Il y a des statistiques qui font l’effet d’un coup de massue discret. Pas de fracas médiatique, pas de polémique nationale, juste un chiffre qui tombe et qui dit beaucoup sur l’état d’une économie culturelle à bout de souffle. En 2025, pour la première fois de leur histoire moderne, les librairies françaises ont fermé plus de portes qu’elles n’en ont ouvert. Ce basculement symbolique mérite qu’on s’y arrête.
Le secteur du livre indépendant avait jusqu’ici réussi l’exploit de résister là où les disquaires, les vidéoclubs et une partie de la presse physique avaient sombré. Les librairies semblaient immunisées contre le grand déversement numérique, portées par une fidélité du lectorat français et par un cadre légal protecteur, notamment la loi Lang sur le prix unique du livre. On les présentait volontiers comme un modèle de résilience culturelle. Ce tableau idyllique vient de prendre un sacré coup.
La réalité derrière ce renversement est brutalement économique. La hausse des charges, loyers en tête, a cisaillé les marges déjà faméliques de commerces dont le modèle économique n’a jamais été taillé pour l’abondance. À cela s’ajoute une baisse des ventes que les professionnels du secteur observent depuis plusieurs trimestres, dans un contexte de pouvoir d’achat contraint où le livre reste un achat perçu comme arbitrable. Le cocktail est redoutable, et ce sont les librairies les plus récentes, celles qui n’ont pas eu le temps de constituer une clientèle solide et fidèle, qui en paient le prix le plus cher.
« Le dynamisme du secteur en milieu rural ne suffit pas à compenser les fermetures qui s’accumulent dans les zones urbaines et périurbaines. »
Ce paradoxe mérite attention : c’est en dehors des grandes métropoles que la librairie tient le mieux. En milieu rural, elle remplit souvent une fonction sociale et culturelle irremplaçable, presque de service public, ce qui lui confère une légitimité et une clientèle attachées. Mais ce dynamisme local ne fait pas le poids face à la vague de fermetures qui frappe des établissements urbains coincés entre des loyers commerciaux hors-sol et une concurrence en ligne qui, elle, ne paie ni mètres carrés ni libraires qualifiés.
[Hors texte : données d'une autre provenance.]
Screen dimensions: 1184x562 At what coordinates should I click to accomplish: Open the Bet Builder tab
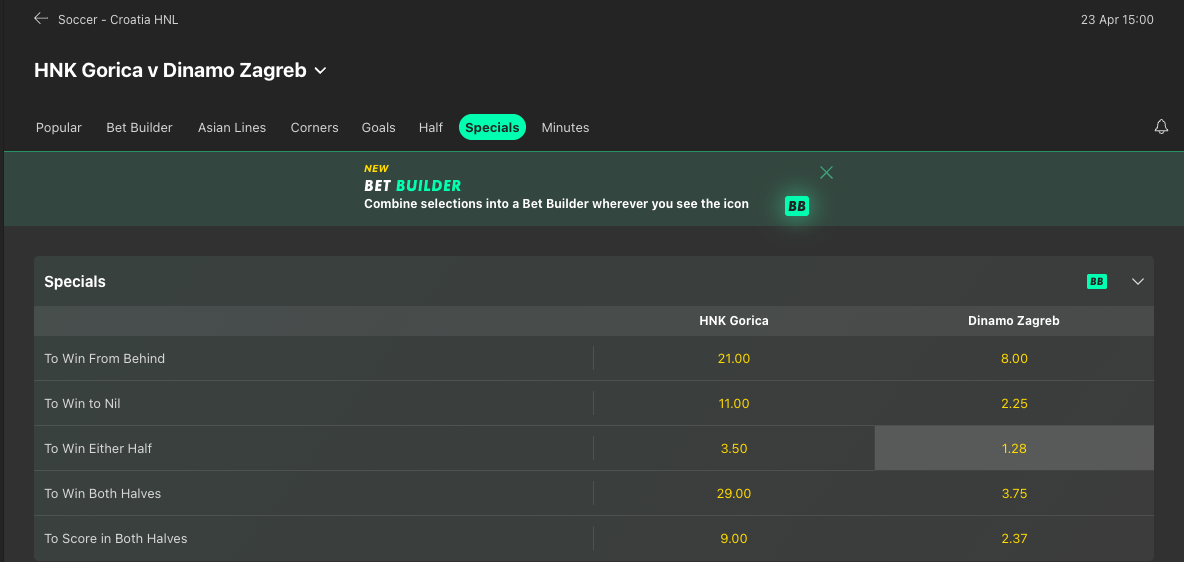click(x=139, y=127)
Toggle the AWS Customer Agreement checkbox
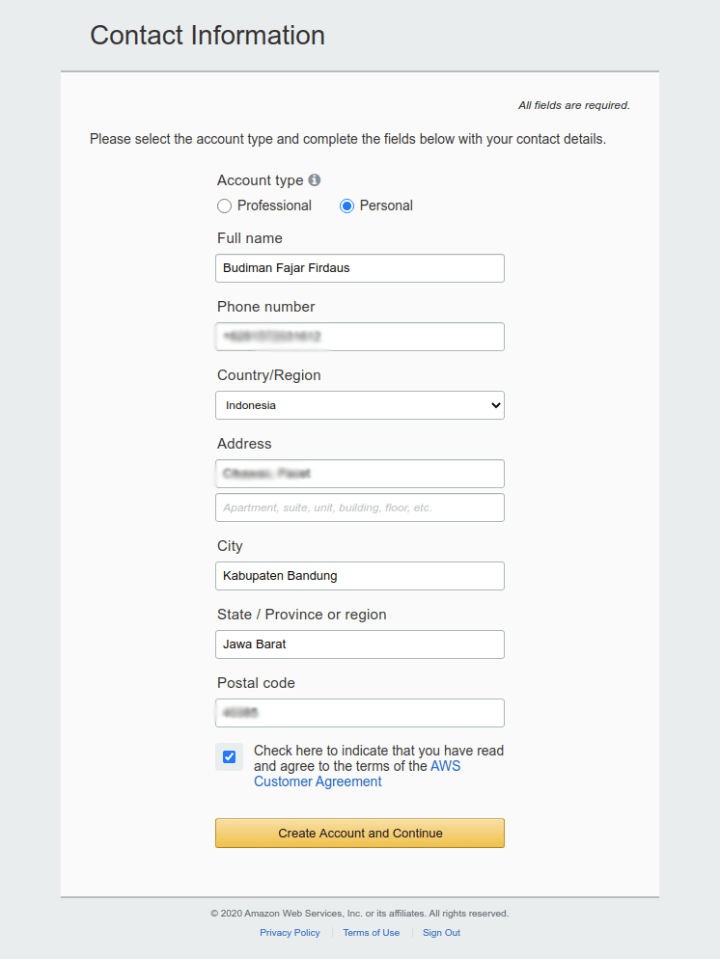Image resolution: width=720 pixels, height=959 pixels. point(229,757)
On touche ici à une contradiction de fond de notre modèle culturel : on subventionne, on protège, on célèbre la librairie indépendante dans les discours, mais on ne résout pas l’équation structurelle qui la condamne à vivre sur le fil. Le prix unique protège certes la marge sur chaque livre vendu, mais il ne protège pas contre l’effondrement du loyer commercial ou la multiplication des charges sociales. Pendant ce temps, les géants du commerce en ligne continuent de capter une part croissante des ventes de livres physiques, avec une fiscalité et des conditions d’exploitation sans commune mesure avec celles d’une boutique de centre-ville.
Ce premier renversement statistique pourrait n’être qu’un accident de parcours, si les conditions économiques générales s’améliorent. Mais si la tendance se confirme en 2026, il faudra bien admettre que le modèle de la librairie indépendante française, aussi précieux soit-il, a besoin d’une refonte sérieuse de ses soutiens concrets, pas seulement de belles déclarations d’amour au moment des Fêtes du livre.